Não resistem à precoce aventura de construir no presente a imagem que desejam ter no futuro com algumas armas potentes: biografias, arquivos, monumentos e fundações. Querem blindar o amanhã, mas mergulham em uma doce – e cara – ilusão.
Um dos personagens desenterrados sem descanso de nosso passado republicano, Getulio Vargas chega a esta edição para mostrar a imprevisibilidade dos caminhos da memória. O artigo de Marieta de Moraes Ferreira registra as diversas formas que assumiu a sua presença ao longo do último meio século.
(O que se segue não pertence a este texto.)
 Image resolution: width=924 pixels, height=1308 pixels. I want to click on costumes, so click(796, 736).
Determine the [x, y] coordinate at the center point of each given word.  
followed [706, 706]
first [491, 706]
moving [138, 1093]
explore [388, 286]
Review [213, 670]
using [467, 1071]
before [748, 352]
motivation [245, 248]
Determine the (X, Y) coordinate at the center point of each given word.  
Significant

Se esse personagem vive no terreno do mito, há realidades tangíveis assombrando os dias que correm ao redor do planeta. A alta dos preços dos alimentos e a redução das áreas de plantio para fins de subsistência têm motivado reações de massas populares, atropelando a linha tênue que as separam da fome extrema. Momento propício para lembrar episódios passados em que a desigualdade, a escravidão e a insensibilidade social empurravam turbas famélicas para a revolta. Os artigos de João José Reis, sobre os baianos contrários ao aumento do preço da farinha, de Frederico Neves, com a triste história dos retirantes da seca cearense no século XIX, e de Maria Izabel Barboza de Morais Oliveira, que põe em cena a França pré-revolucionária, flagram ao mesmo tempo o desespero e a capacidade de luta popular por direitos elementares.
Não importa para que lado se olhe em busca de um sentido para o destino – se para o futuro ou para o passado. Como se mostra adiante, historiadores e cientistas sociais conhecem uma regra elementar: ainda que cada tempo tenha suas contingências, é preciso saber construir a própria grandeza. E a pedra mais sólida para isso é feita de dignidade e respeito.